3. Schließlich ist auch der von dem Kläger im Hinblick auf die Lebensversicherungen LV 3 und LV 4 geltend gemachte Auskunftsanspruch begründet, da er für die Bestimmung der Art und des Umfangs des Rückgewähranspruchs auf die Auskünfte angewiesen ist, die die Beklagte unschwer erteilen kann (vgl. zu den Voraussetzungen des Auskunftsanspruchs des Insolvenzverwalters nur Kreft, a.a.O. § 129 Rn. 90 m.w.Nw.).
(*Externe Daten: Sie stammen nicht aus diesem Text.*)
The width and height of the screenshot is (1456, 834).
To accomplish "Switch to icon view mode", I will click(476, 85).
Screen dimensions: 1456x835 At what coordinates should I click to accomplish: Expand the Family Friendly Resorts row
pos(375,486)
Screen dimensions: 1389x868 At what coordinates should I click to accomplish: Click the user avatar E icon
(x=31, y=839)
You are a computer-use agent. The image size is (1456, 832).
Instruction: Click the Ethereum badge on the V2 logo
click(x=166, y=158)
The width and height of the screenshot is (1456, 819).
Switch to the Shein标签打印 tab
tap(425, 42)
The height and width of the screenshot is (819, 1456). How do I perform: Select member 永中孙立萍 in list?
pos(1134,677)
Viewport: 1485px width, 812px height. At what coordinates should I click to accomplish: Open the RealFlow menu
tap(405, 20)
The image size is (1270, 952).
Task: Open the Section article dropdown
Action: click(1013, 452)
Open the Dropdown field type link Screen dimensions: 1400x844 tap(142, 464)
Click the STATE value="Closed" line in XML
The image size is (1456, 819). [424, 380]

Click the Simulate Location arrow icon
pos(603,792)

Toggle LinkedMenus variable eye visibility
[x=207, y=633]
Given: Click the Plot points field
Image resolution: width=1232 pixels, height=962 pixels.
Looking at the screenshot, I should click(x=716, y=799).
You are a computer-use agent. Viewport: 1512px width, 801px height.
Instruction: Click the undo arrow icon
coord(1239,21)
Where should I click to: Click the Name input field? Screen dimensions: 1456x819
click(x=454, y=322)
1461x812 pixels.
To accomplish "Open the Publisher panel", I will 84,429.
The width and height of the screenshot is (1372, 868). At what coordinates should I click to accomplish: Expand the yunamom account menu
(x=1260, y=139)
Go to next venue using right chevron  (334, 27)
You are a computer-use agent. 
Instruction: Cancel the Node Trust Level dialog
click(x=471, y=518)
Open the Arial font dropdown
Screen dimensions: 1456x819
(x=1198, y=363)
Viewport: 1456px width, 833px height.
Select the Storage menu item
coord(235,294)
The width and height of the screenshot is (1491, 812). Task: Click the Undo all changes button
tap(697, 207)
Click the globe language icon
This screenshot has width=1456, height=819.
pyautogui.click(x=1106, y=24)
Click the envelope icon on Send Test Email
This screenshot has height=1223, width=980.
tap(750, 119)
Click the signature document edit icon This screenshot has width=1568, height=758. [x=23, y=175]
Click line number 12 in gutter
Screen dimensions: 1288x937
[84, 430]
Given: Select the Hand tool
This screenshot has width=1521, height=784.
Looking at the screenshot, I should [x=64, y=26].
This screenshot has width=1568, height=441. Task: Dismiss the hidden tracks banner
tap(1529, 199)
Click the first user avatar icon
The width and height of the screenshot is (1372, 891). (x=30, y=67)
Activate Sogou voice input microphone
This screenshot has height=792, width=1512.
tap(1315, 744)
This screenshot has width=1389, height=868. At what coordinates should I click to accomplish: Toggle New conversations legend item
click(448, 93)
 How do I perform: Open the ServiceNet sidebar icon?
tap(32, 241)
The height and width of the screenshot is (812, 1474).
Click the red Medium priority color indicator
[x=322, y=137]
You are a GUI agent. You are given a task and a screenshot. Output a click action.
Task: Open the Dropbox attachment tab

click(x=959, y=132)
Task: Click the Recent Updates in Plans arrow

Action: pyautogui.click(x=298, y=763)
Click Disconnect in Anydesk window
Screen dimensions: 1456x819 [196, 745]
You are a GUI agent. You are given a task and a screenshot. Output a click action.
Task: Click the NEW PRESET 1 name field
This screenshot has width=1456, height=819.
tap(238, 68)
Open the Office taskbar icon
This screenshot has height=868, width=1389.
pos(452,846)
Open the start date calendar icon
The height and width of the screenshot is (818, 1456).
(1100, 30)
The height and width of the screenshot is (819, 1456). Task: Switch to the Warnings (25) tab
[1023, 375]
4. Da hiernach der Prozesskostenhilfeantrag bereits mangels hinreichender Erfolgsaussicht von dem Landgericht zu Recht zurückgewiesen wurde, kann es offen bleiben, ob die Beklagte bedürftig im Sinne des § 115 Abs. 1 ZPO ist. Dies hat das Landgericht verneint. Der Senat weist deshalb lediglich ergänzend darauf hin, dass Bedenken an der Bedürftigkeit der Beklagten auch dann bestehen könnten, wenn man zu ihren Gunsten davon ausgeht, dass sie derzeit zu einer Realisierung der Lebensversicherungen LV 1 und LV 2 nicht in der Lage ist. Die Beklagte hat nämlich nicht erläutert, was mit den bereits ausgezahlten Lebensversicherungen LV 3 und LV 4 geschehen ist, die sich immerhin auf einen Gesamtbetrag in Höhe von 26.003,56 € belaufen.

5. Eine Kostenentscheidung ist im Hinblick auf die Regelung des § 127 Abs. 4 ZPO nicht veranlasst. Die Voraussetzungen für eine Zulassung der Rechtsbeschwerde nach § 574 Abs.1 Nr.2, Abs. 2 und 3 ZPO liegen nicht vor.